Da questee enormi navate, trafitte oggi da lame di luce, sono state ricavate diversi livelli grazie allo studio di piani ammezzati per la collocazione dell'esposizione permanente, per i quali sono stati previsti particolari silos espositivi a pannelli scorrevoli, per gli approfondimenti e una soluzione illuminotecnica per i piani superiori, recepita dall'architetto dallo studio portato avanti da Piano per le ondulate soluzioni apportate a Berna per la Fondazione Klee.

La commissione con Emma ZanellaLa commissione con Emma Zanella

Luce diffusa, zenitale, naturale, a scendere dalle capriate che si convertirà, senza traumi in quella artificiale, lasciando tranquilli lo staff su quello è che uno dei maggiori problemi di allestimento di un museo. Anche gli altri problemi sono brillantemente risolti: i depositi, indipendenti, dotati di un ingresso ampio e autonomo e capienti; l'ampio locale per la didattica, nell'attuale Gam svolta fuori sede per cronici motivi di spazio; il montacarichi per la movimentazione delle opere.
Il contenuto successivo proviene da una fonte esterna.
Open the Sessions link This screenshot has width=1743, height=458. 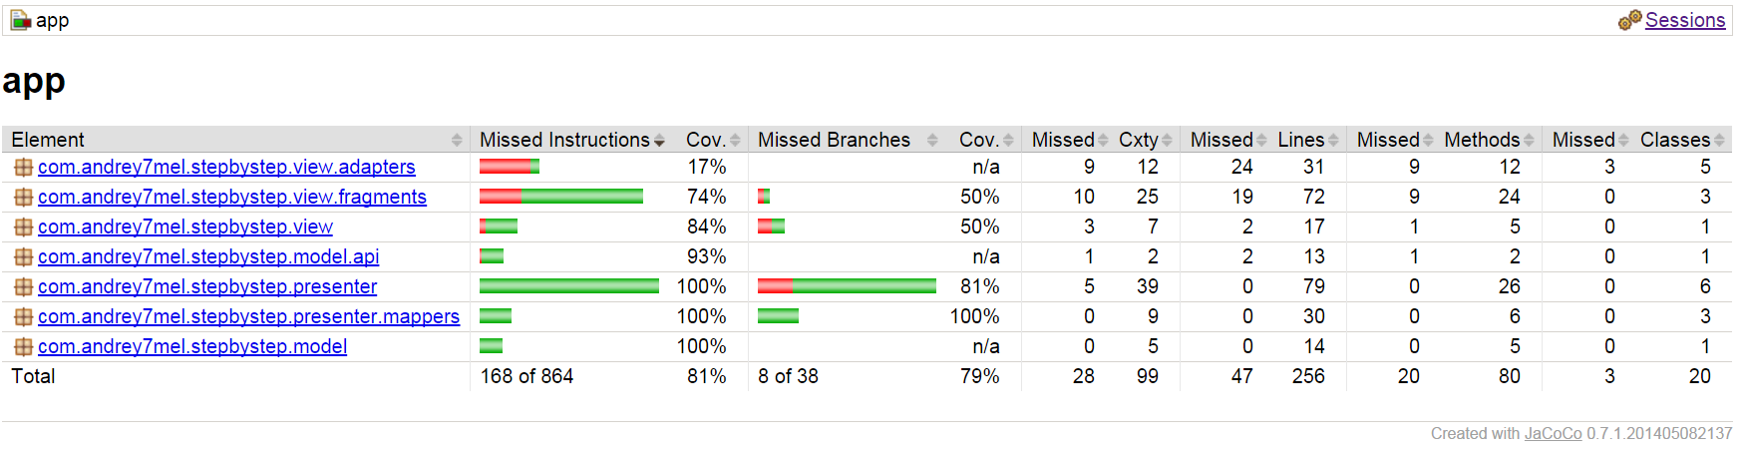[1685, 20]

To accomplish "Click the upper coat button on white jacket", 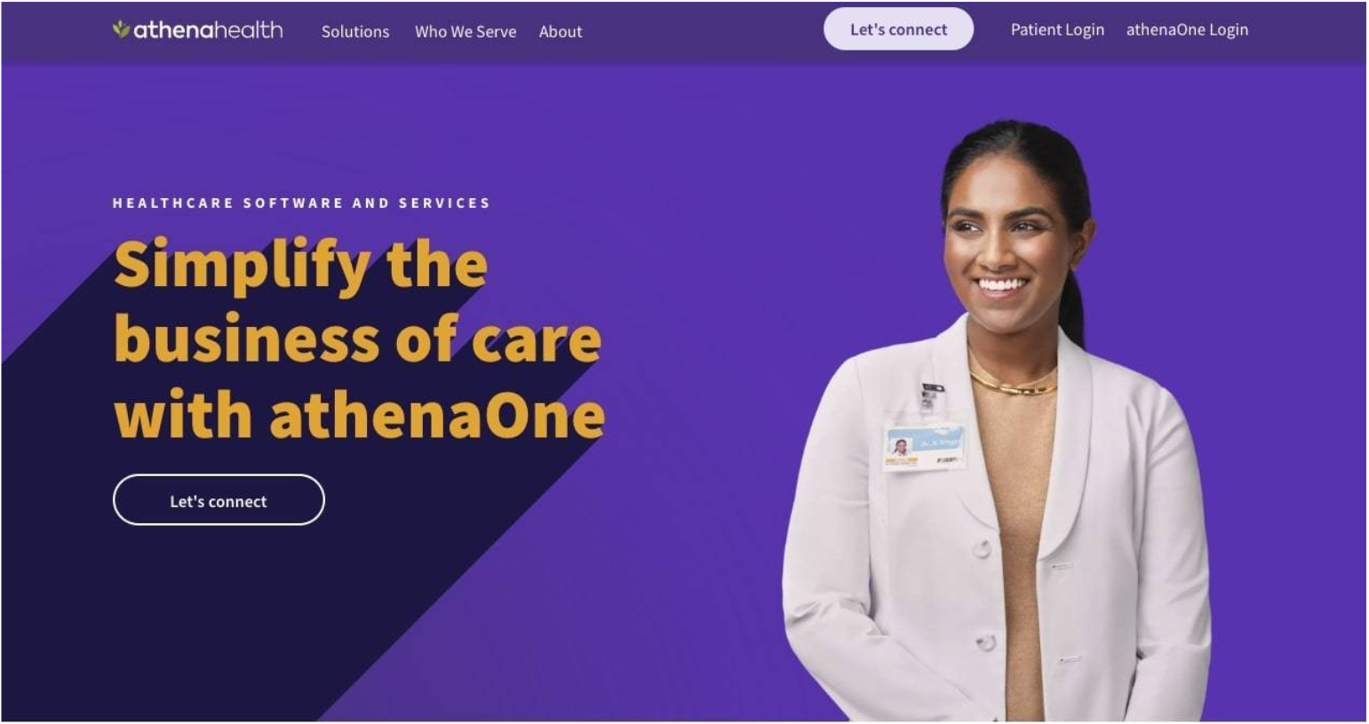I will pos(983,550).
Ha forse un problema il nuovo museo: il contesto urbano, cui si faceva riferimento. Oggettivamente non bello, eccettuato la bellezza dolente del cimitero, al di là della via. Un contesto cui fa da legante solo la disarmonia, o duchampianemente l'ironia di avere un non piccolo gabbiotto di cessi pubblici, esattamente a ridosso dei muri esterni della futura galleria. 

Problemi o sfide, a dire il vero, secondo l'architetto. "Il Museo non deve essere una torre d'avorio" è tra i suoi credo. La sfida è la conversione e la riqualificazione dell'area, mirando magari a target di persone diverso. Una sfida tra dentro e fuori, una estrema correlazione sull'idea stessa di contemporaneo che rappresenta il museo e il nodo urbano che lo ospita". Ed è un pensiero che accomuna fortunatamente l'architetto, Emma Zanella e Raimondo Fassa.